Quant à l'électrification, je ne suis pas sûr de voir la raison d'un tel acte. C'est gratuit : l'étudiant est maintenu au sol et ne peut plus bouger. Les États-Unis sont dans une situation particulière dans le sens où ils n'ont plus la bête noire du communisme, et subissent donc "l'effet miroir", un repli sur soi qui suit toujours la victoire sur le dernier adversaire, effet que mon professeur de stratégies nous définissait pas plus tard qu'hier comme le germe des nationalismes et traditionalismes.

Les Russes sont toujours les rouges, mais c'est plus à cause de la Vodka que par idéologie politique. Plus de méchants rouges et russes ? Alors, où est l'ennemi ? S'il n'existe plus, qui va prendre sa place ? Le voisin de palier ? C'est une première solution.

Autre solution : on en crée un tout nouveau, comme Al Quaeda par exemple. Al Quaeda, c'est rien, c'est tout.
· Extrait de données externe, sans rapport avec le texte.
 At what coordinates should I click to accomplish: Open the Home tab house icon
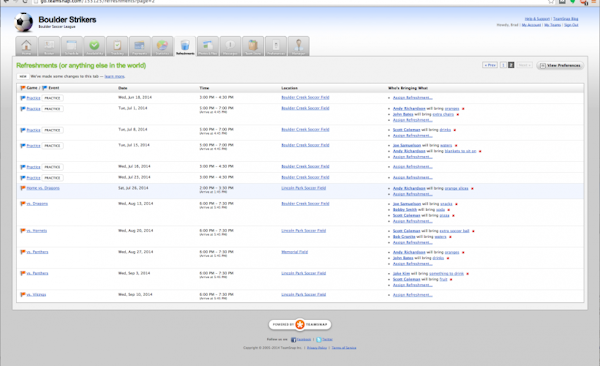26,46
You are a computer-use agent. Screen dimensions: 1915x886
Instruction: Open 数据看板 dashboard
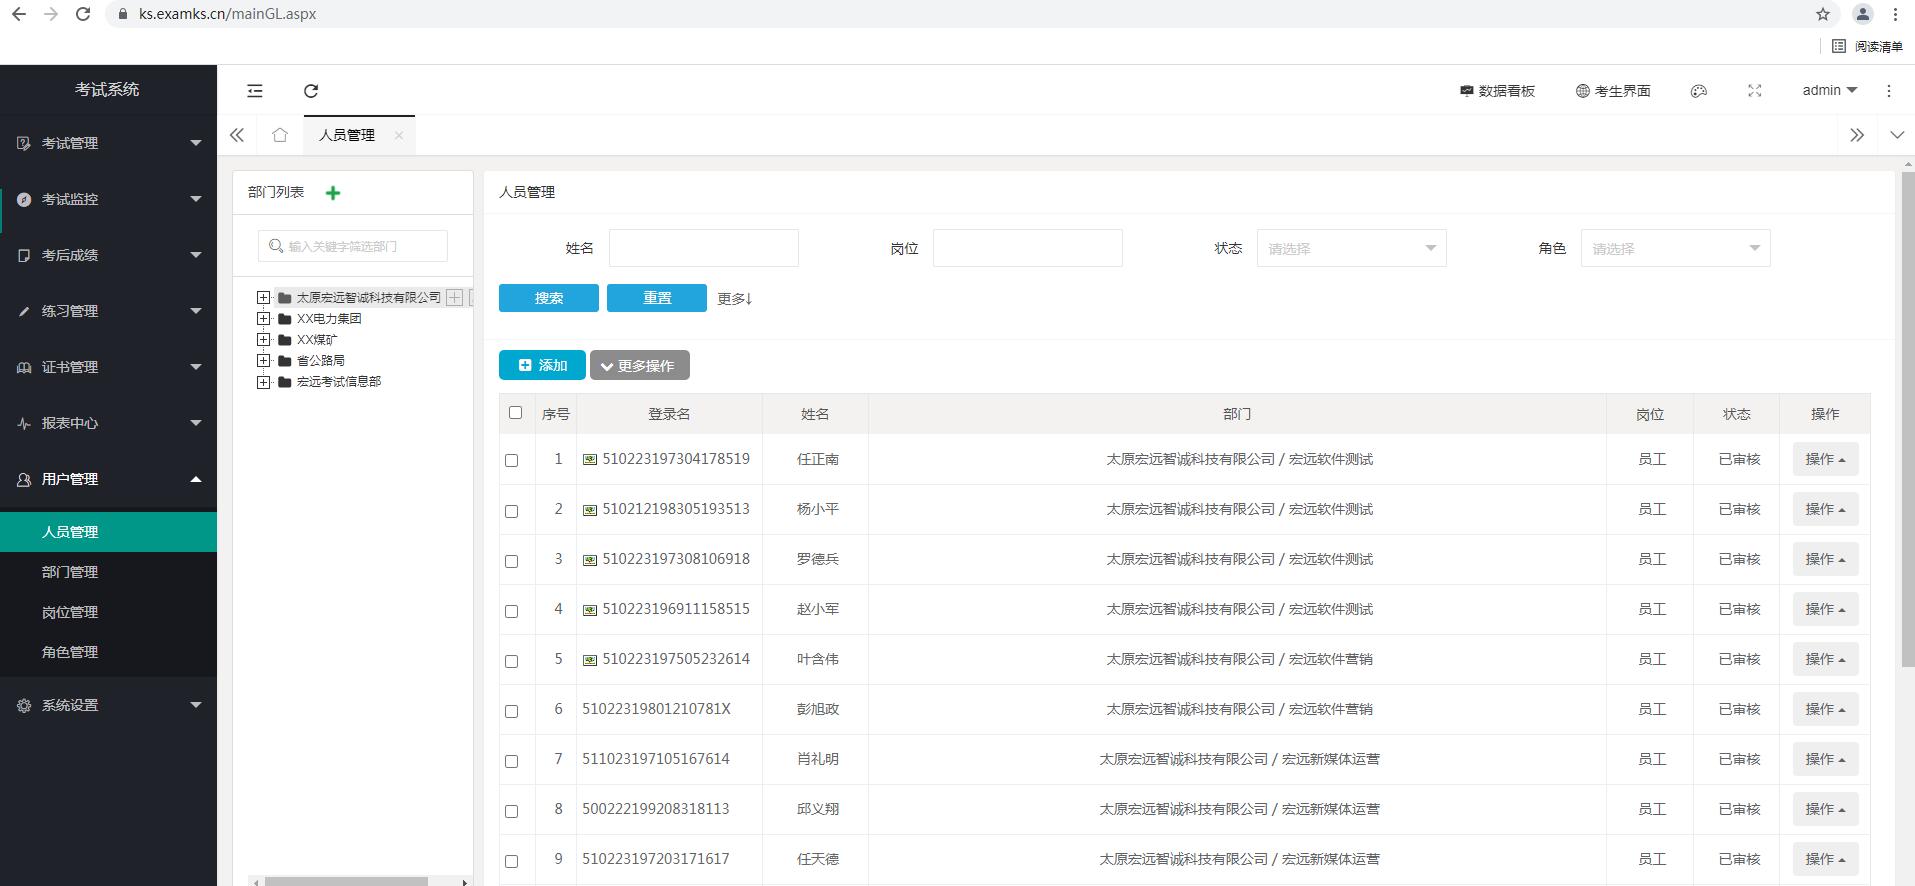[x=1497, y=91]
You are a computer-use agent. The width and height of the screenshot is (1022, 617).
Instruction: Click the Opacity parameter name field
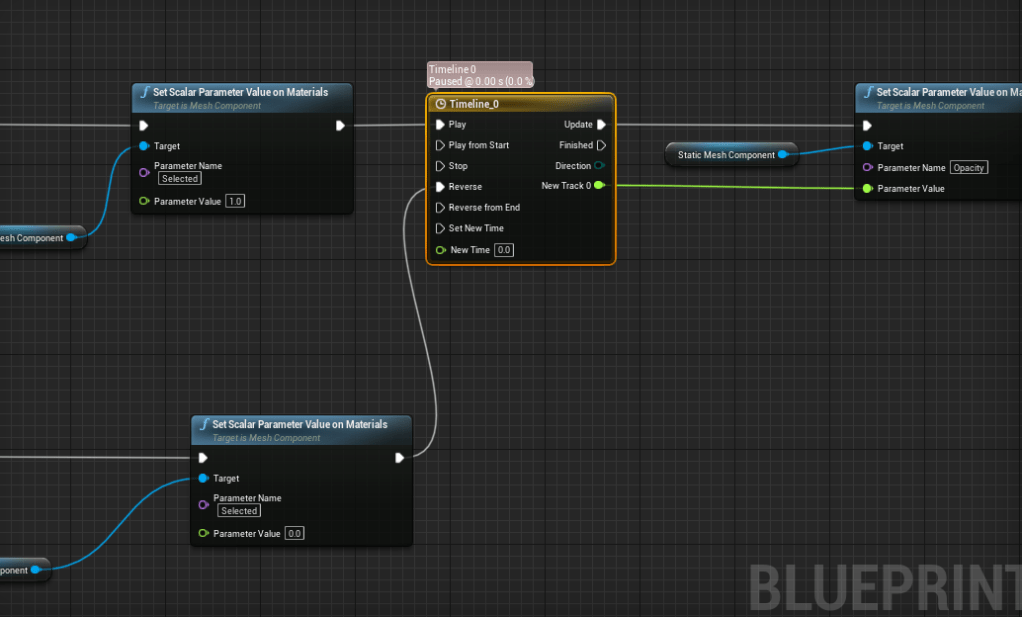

C'est un grand panier où l'on met tout ce qui nécessite un regroupement de la nation autour de son président élu démocratiquement par les juges de la Cour suprême choisis par son Papa, après l'annonce officielle par l'ancienne collaboratrice de son Papa en charge des élections. Ouh là, je deviens vraiment communiste, moi, j'espère que la CIA ne lit pas mon blogue, puisque maintenant grâce au PATRIOT Act, ils se sont donnés le droit de venir me chercher chez moi pour m'emmener en prison chez eux. En tout cas, on peut préférer le terme de "nébuleuse d'Al Quaeda", plus juste parce que c'est flou, même chez les Combattants de Dieu. L'Europe traîne les pieds ? Bon, dans ce cas on entend Bin Laden dire qu'il faut reconquérir l'Andalousie. D'ici un an, si on se rétracte sur le positionnement plus agressif qu'on vient de prendre sur l'Iran, je vous parie qu'on va entendre Bin Laden dire à ceux qui se sentent concernés qu'il faut reconquérir jusqu'à Poitiers pour chasser les infidèles.
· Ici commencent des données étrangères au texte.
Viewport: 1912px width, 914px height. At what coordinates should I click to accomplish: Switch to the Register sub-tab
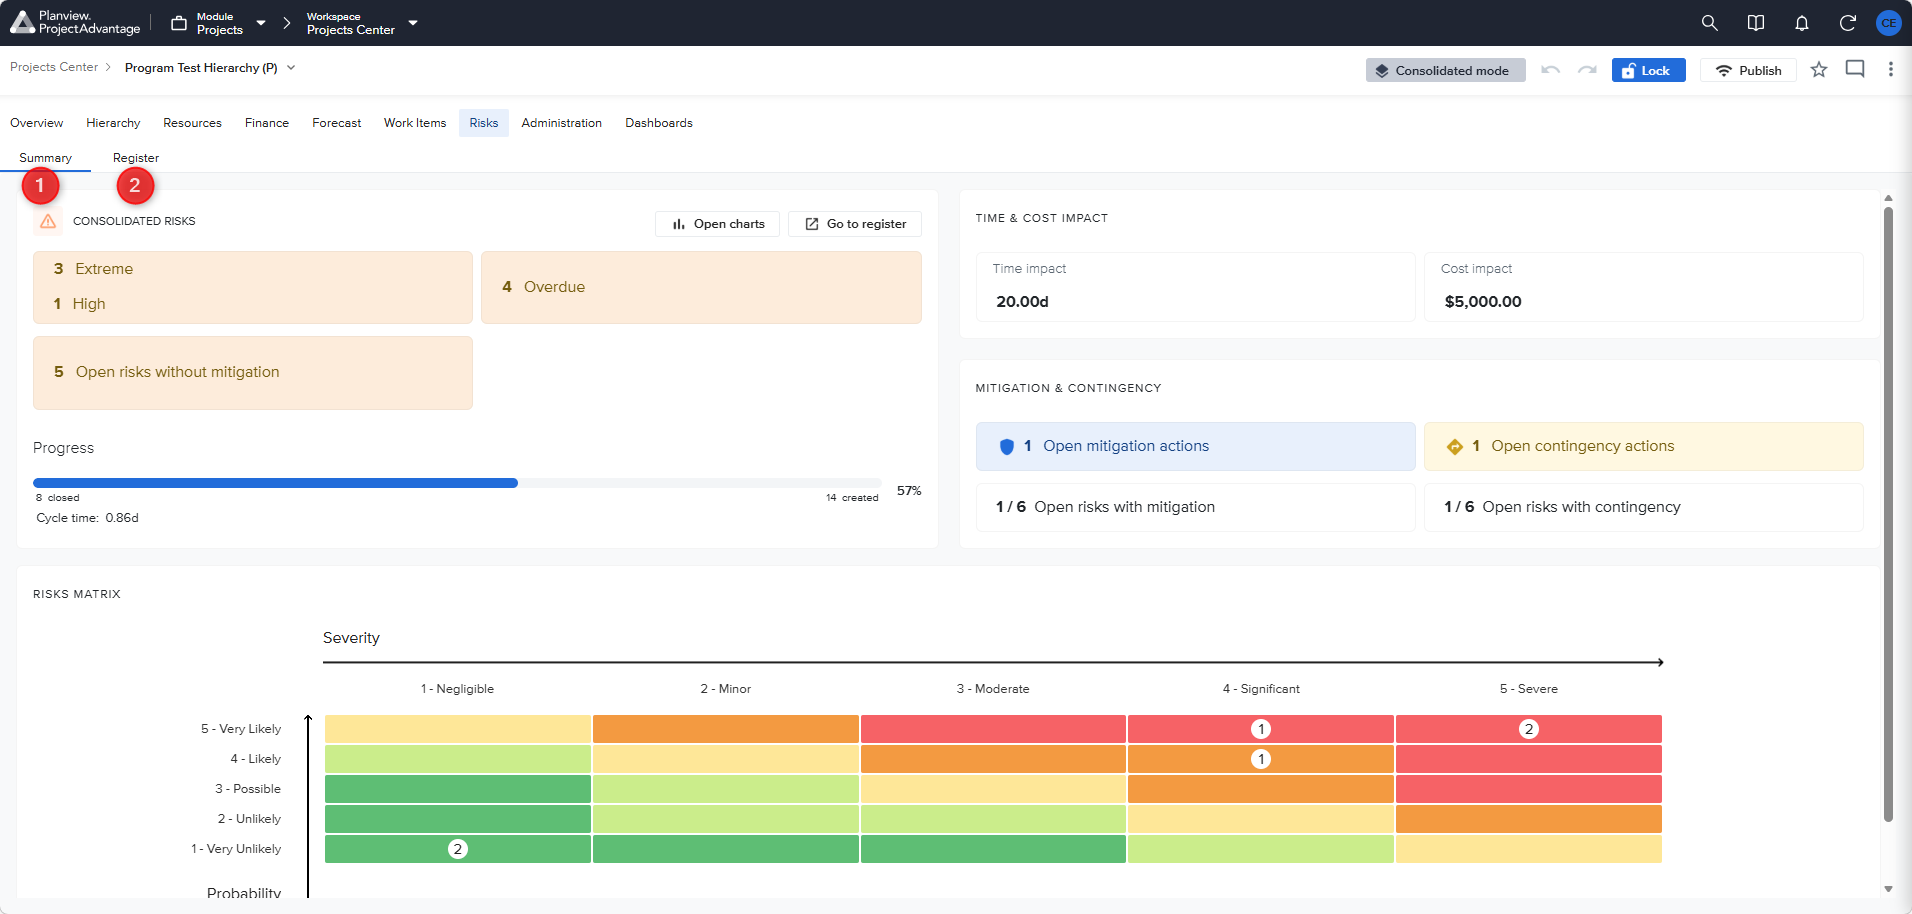coord(136,158)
On prend un milliardaire, pas blanc, pas chrétien, qu'on connait bien, et on laisse même toute sa famille repartir au pays en avion affrété par l'ambassade d'Arabie Saoudite, après une dernière réunion des actionnaires de la fameuse entreprise Carlyle à Washington (dont la famille Bush et le frangin d'Oussama), alors qu'on est le 12 septembre 2001 et que tous les avions ont interdiction de survoler le territoire. Et comme le pouvoir, ça a toujours été de détenir l'information, on met des secrets partout, on cloisonne bien ses services pour que personne n'ait de visibilité totale et donc ne puisse se faire une véritable idée de la structure. Ça marche : les gens ne saisissent pas vraiment la portée de mensonges comme ceux donnés à la suite du 9/11 par les divers experts et responsables. Même si ça évolue d'après un sondage du 6 septembre qui montre que 51% des américains veulent qu'une enquête soit menée par le Congrès sur les implications de Bush et Cheney dans les événements du 11 septembre.

Et puis on réutilise les vieilles ficelles qui marchent toujours : la chasse aux sorcières. Quelqu'un qui n'est pas d'accord avec les règles (im)posées par le gouvernement est par définition un traitre à la Nation puisqu'il aide implicitement les terroristes à s'implanter.

Et il se prend, au mieux (inch'Allah), un coup de Taser(tm), version militaire, lunette de soleil profilées et casquette de bèsebaule. Dans un pays où la communauté a le droit de mettre quelqu'un à mort, serait-ce un moindre mal ?

"Don't tase me, Bro, don't tase me !! Aaaaaarrgh, aaaaaaaaaaaaargh !!!"